Stefano Rosso - L'ultimo romano

Stefano Rosso si è spento il 15 settembre del 2008, i funerali si son svolti nella chiesa di Santa Maria in Trastevere, la sua Trastevere. Stefano Rosso è stato un cantautore, un chitarrista, un cantastorie, un baluardo estremo di una romanità svanita e di una Roma d’altri tempi. Un abietto dei grandi sistemi discografici anche, un mostro d’anti-palcoscenico, mani finissime e calli sui polpastrelli che hanno passato la vita a rincorrere corde tese, ad arpeggiare inseguendo quella voce resa roca dall’esperienza e dal fumo di Buratti, ostinatamente morbide. Una voce mai banale quella del Rosso, intenta a cantare di strade popolari e anime respinte, segregate al margine di una società sempre più gerarchica e classista; 8 Lp per cantare la sua visione, anarchica e rivoluzionaria, un manuale (Finger Picking) per donare la sua sapienza ai suonatori di chitarra (o agli aspiranti tali), qualche sporadica apparizione televisiva, laddove Renzo Arbore si barcamenava alla ricerca di giovani talenti, in un lavoro di scouting indegnamente sostituito dai talent contemporanei.

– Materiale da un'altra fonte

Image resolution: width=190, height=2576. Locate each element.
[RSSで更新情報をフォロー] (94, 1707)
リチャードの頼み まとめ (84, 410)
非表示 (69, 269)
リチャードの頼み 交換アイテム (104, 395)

Stefano Rosso (Rossi all’anagrafe) è un cantautore attivo tra i Settanta e gli Ottanta, in un contesto storico in divenire, scosso dalle intemperanze degli oppressi. Un turbine di cambiamento che lui seppe buttar giù su un pentagramma mentre fuori dalla finestra ancora si spargeva l’odore acre dei lacrimogeni e delle auto bruciate, mentre le grida degli operai e degli studenti si alternavano ancora al silenzio dei nullatenenti, delle prime vittime del miracolo economico. Una storia disonesta, primo album datato 1977, traspone in un’atmosfera che subisce chiari influssi da tutta la tradizione popolare romanesca, il suo grido sommesso di rivolta: Girotondo, Letto 26, Una storia disonesta, conducono il cantautore trasteverino in un vortice di fama e notorietà che forse mai l’interprete si sarebbe augurato.

Simone Avincola, classe 1987, cantautore anch’egli. Un curriculum cosparso senz’altro più di chitarre e accordi che non di metri di pellicola, raccoglie i cocci della conoscenza che il grande pubblico ha di questo straordinario artista, mai realmente adeguata, e firma Stefano Rosso – L’ultimo romano. Più che un documentario biografico sembra un rispettoso omaggio questo, un dono riguardoso nei confronti di chi ha ricevuto meno di ciò che avrebbe meritato. Inizia un lento e imperterrito peregrinare per le vie di Trastevere, tra Via della Scala e Vicolo del Cinque, dove personaggi della vita di Stefano Rosso si affannano nel tratteggiare questo anarchico sbruffone, un simpatico cazzaro, un uomo dalla straordinaria capacità di cantare ciò che osservava. Edoardo De Angelis, Claudio Lolli, Luigi “Grechi” De Gregori (fratello di Francesco) si danno il cambio sullo schermo, aggiungendo ognuno qualcosa non solo sul personaggio ma sulla Roma che lo accolse e si cullò con lui. Avincola parla di un personaggio e del suo contesto, quello straordinario matrimonio che ne fuoriuscì lo aiuta senza dubbio a firmare un’opera piacevole e dal fortissimo sapore di nostalgia, per un bar di San Callisto che non vediamo e viviamo più come quello straordinario luogo che fu, per un Folkstudio che con gli anni è tornata la cantina che fu, priva del coraggio di Giancarlo Cesaroni e dell’irriverente vena artistica di Harold Bradley.

Stefano Rosso – L’ultimo romano è un’opera didattica, a tratti istintiva come tutti gli atti d’amore ma sincera e appassionata. E sopra ogni cosa un’opera nata con e per Stefano Rosso, per la divulgazione delle sue canzoni, affinché un pubblico sempre più vasto arrivi a conoscerlo. In questa direzione corre la decisione di rendere il film visibile a tutti a partire da Aprile, sul sito del suo principale artefice.